Application 6 Table of Contents
Description of Tasks
Task 1
Implement a method that will compute the solution of a square linear system of equations using the QR-factorization of the matrix. Give examples and document the code in your software manual.
Task 2
Create another version of the QR-factorization algorithm using the Modified Gram-Schmidt process. Document the code in your software manual. For examples, use the same matrices used when testing the modified version. Compare the results to the first version of the QR-factorization.
Task 3
Create a third version of the QR-factorization algorithm using Householder Transformations. As usual, document you code in your software manual. Use the third incarnation of the code on the same matrices as the previous two QR-factorization and compare/explain your results.
Task 4
Build a code that will solve the least squares problem using QR factorization. Document the code in your software manual. Use the modified Gram-Schmidt algorithm to compute the QR factorization.
Task 5
Build a code that will solve the least squares problem using QR factorization. Document the code in your software manual. (I used the Householder transformation QR factorization here).
Task 6
Implement the Jacobi Iteration algorithm for computing a sequence of approximate solutions for the linear system equations Ax=b.
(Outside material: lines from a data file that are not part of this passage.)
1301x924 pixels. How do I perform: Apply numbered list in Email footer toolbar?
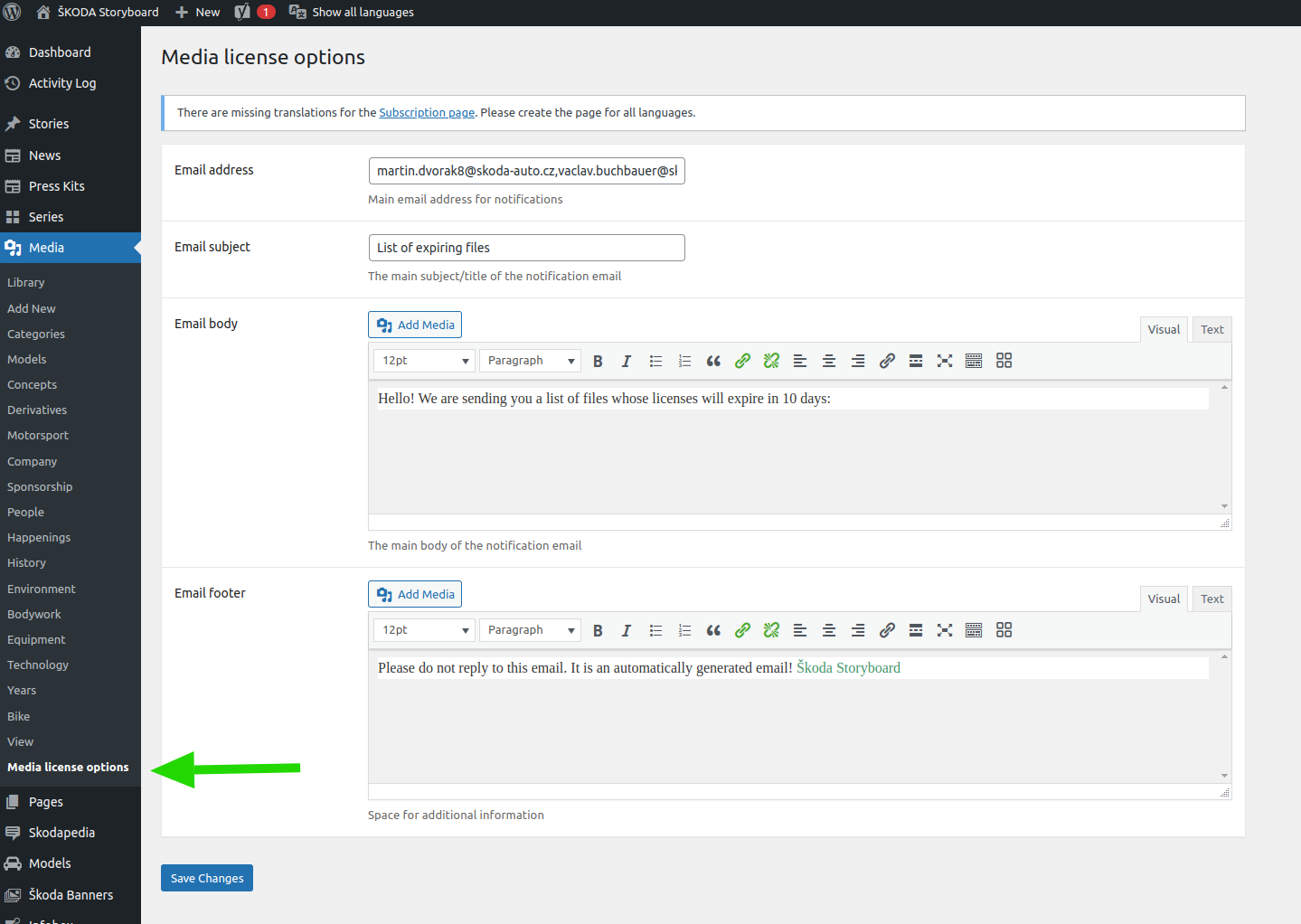(684, 630)
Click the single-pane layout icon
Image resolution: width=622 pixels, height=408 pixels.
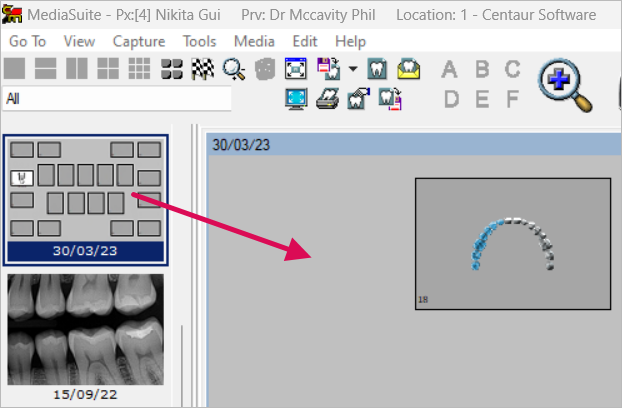click(15, 69)
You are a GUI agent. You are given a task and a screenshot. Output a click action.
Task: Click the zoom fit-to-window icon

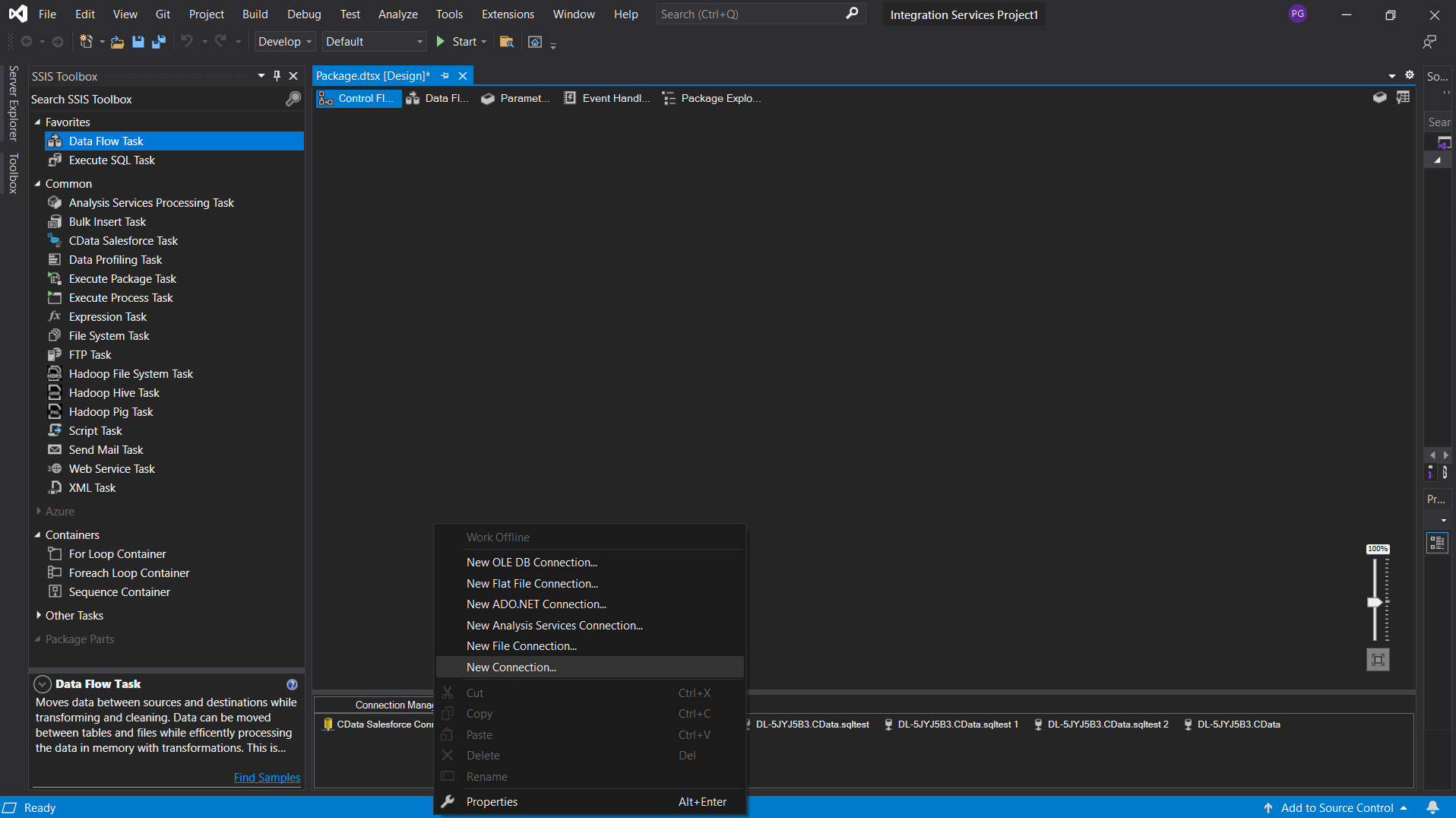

Include a software manual entry for the code you write. Include at least one example that solves a system of equations with 1000 equations in 1000 unknowns. You can use the code you developed to create a diagonally dominant system.
Task 7
Repeat the previous task using the Gauss-Seidel algorithm.
Task 8
Compare the Jacobi and Gauss-Seidel in terms of the number of iterations needed to converge to a given tolerance. For example, compute the number of iterations needed to produce a solution to within four digits of accuracy. Tabulate and/or plot the number of iterations needed for the two methods as the size of the system changes. Do this for large systems of equations - greater than 500 by 500.
Task 9
Do an internet search for pages that discuss the difference between the solution of the least squares problem using the normal equations and the solution via QR factorization of the matrix. Make sure that you cite the sites you use and include a couple of paragraphs in your own words.
Task 10
Complete an internet search for sites that discuss the stability of various algorithms used in computing the QR factorization of both rectangular and square matrices. Give a brief description of what you found and include citations for the pages you find.